Gives you reasonably hitting power, Magic, and Harrassment.


----------



## squeek (Jun 8, 2008)

The battalion box is a good start according to a number of VC players, I would also suggest you take a look at the VC guide written in An Introduction to the Armies of Warhammer, it is particularly useful when starting a new army.
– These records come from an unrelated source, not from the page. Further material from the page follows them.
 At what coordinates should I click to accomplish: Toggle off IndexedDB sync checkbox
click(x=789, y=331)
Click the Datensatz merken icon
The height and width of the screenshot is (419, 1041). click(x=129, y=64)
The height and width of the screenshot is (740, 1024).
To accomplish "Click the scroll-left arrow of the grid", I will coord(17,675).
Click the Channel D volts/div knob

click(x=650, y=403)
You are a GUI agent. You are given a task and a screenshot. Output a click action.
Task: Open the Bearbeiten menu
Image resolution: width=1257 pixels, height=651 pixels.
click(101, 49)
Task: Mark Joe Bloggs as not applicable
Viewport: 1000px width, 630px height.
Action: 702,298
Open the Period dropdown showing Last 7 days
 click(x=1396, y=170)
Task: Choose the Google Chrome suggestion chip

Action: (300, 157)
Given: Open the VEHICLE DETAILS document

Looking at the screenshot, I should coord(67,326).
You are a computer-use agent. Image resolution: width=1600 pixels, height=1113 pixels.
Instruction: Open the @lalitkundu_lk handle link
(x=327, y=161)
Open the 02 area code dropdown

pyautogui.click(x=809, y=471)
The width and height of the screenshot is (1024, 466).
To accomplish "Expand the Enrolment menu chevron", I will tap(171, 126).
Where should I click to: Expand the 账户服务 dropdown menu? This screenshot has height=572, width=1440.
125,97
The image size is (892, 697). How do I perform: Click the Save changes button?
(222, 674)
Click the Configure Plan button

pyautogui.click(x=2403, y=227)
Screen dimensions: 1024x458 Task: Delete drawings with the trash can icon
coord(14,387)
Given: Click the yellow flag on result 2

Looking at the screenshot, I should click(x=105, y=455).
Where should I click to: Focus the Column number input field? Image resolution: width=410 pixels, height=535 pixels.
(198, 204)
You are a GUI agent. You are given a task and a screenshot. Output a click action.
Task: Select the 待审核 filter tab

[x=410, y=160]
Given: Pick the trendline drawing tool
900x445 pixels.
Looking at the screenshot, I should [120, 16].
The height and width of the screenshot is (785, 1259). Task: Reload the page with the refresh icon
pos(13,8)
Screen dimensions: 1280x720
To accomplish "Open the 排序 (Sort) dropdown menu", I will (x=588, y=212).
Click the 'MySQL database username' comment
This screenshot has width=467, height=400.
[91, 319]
I am going to move this to tactics since it isn't really a list - squeek


----------



## Captain Galus (Jan 2, 2008)

Having played a few VC armies, I'd recommend going the combat vampire in a block of black knights route. Grab two necromancers to keep your army going (IoN), but focus on combat. The few times I've played VC I just shut them down with magic phase denial; a VC magic-based army cannot function for long without a magic phase, obviously. Plus, the VC have one of the best hero-level combat characters in the game: The Konrad.


----------



## Pertoleum (Jul 18, 2008)

konrad is amzing at combat but hard to use by beginners

get the battalion it gives u all three of the main core and a corpse cart your gonna want all of those things

one of the great things about vamps is how customizable your vampires are, aslo get some necro or vamps just for magic cause a vampire count army without a great magic phase is a dead (no pun inteded) army


----------